As the esteemed J.B. Rainsberger (aka @jbrains) will tell you, integrated tests are a scam. But many engineering teams still rely on them and consider a one box solution a necessary tool to enable them. Does your one box operate in an automation-friendly “silent mode” (no UI, no prompts)? Is it easy to distinguish failures in the one box infrastructure from test failures? Is it possible (or desirable) for multiple tests to share the same one box “instance” and benefit from the same initialization steps? Can the complete diagnostic output of the one box session be gathered easily in the event of a failure? You may also want to consider the advice of Mr. Rainsberger; are these one box integration tests really adding value or are you just missing a fast, isolated unit test suite?

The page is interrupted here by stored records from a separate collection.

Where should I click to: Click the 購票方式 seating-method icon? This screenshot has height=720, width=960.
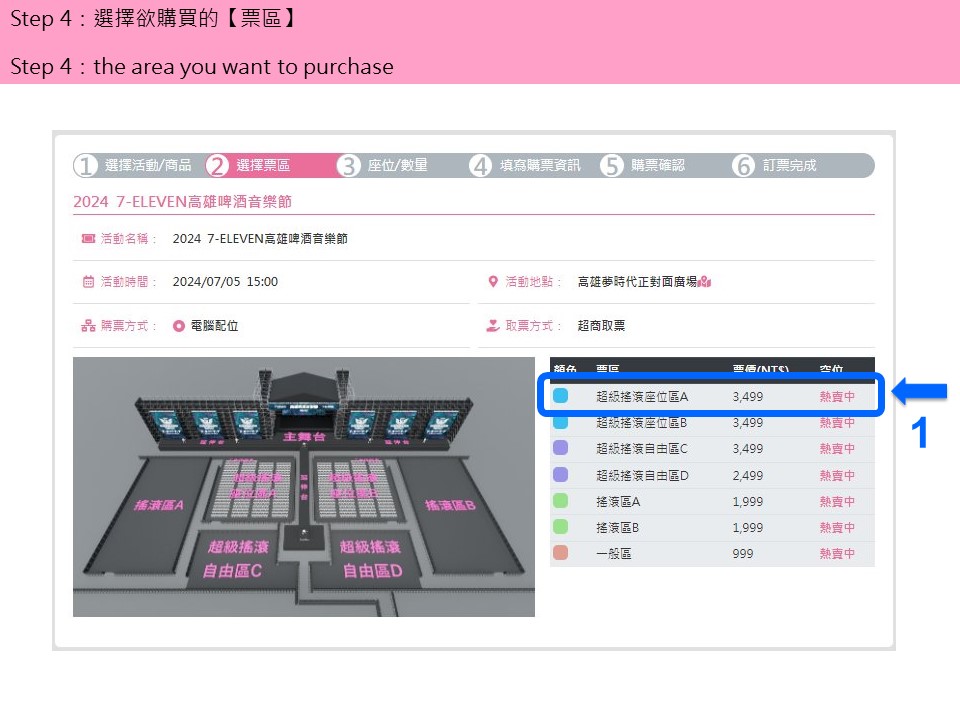tap(88, 326)
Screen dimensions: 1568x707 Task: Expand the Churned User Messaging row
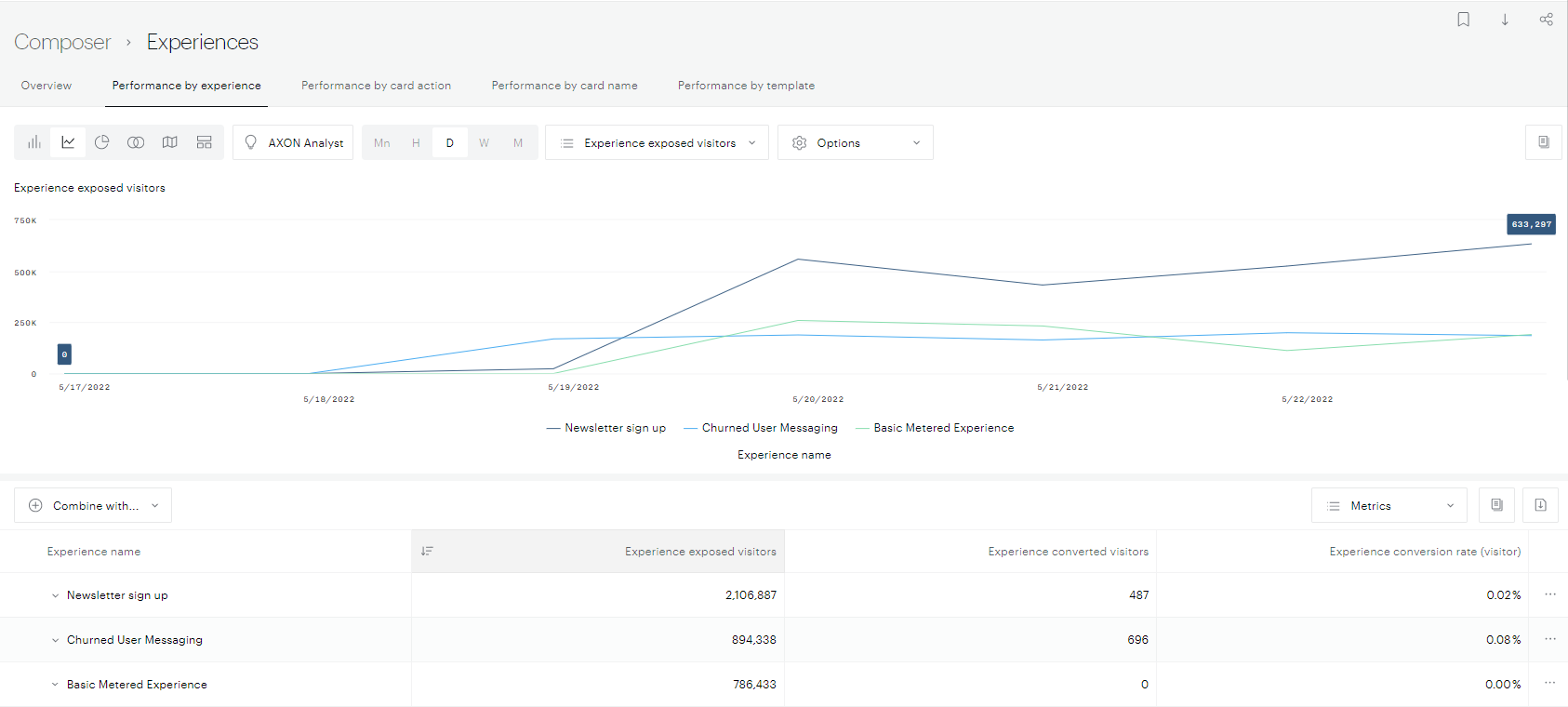[x=56, y=640]
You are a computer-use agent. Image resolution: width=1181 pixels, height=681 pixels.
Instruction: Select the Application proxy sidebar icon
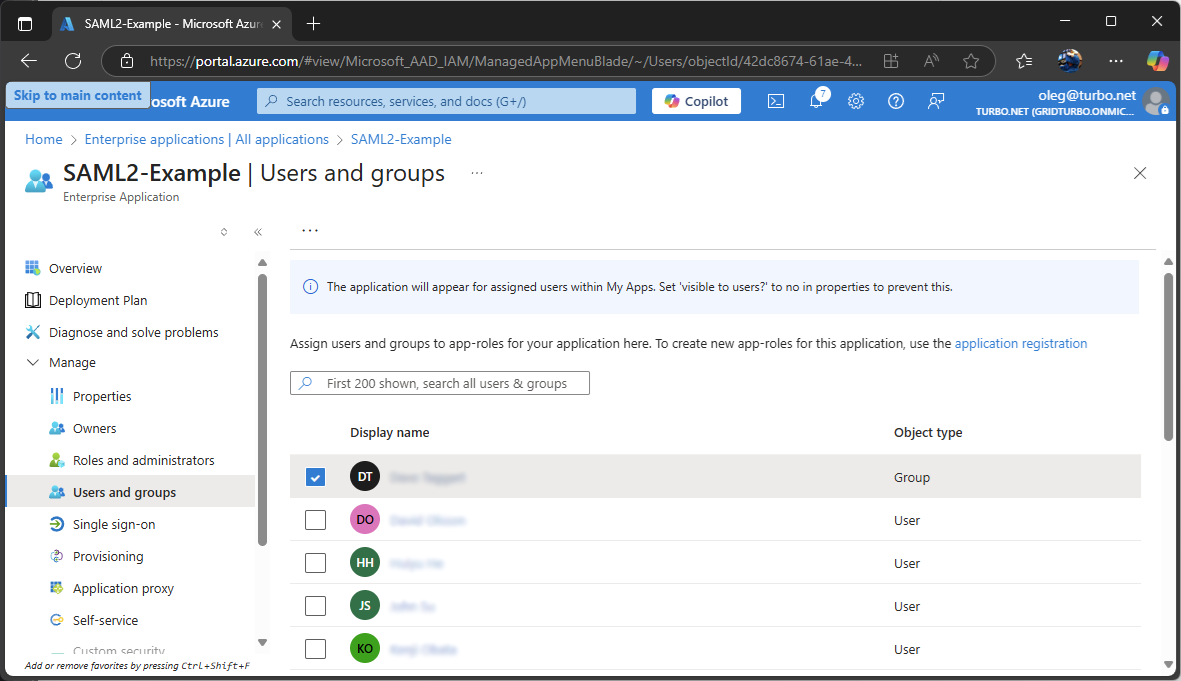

Finally, we have the interactive and exploratory use case — perhaps a sort of “dogfooding” scenario. It can be informative and enlightening to actually use the software you are building. For complex distributed systems, a one box solution could lower the barrier to entry here. Is there an interactive shell/console to help drive useful workloads as they come to an engineer’s mind? This might be better than requiring that everyone build a custom client application. Is the one box system a normal build target which can be recompiled automatically as code changes are made? Is it configurable enough to facilitate meaningful experiments (e.g. imagine probing for performance issues by tweaking background thread counts and timer values)? Does it run without tweaks by having a useful default configuration?
As you can see, there are myriad pointed questions to ask yourself and your users before you ship “the” one-box-fits-all solution. Always keep in mind the goals and non-goals of your one box story and help build the right tool(s) for the job.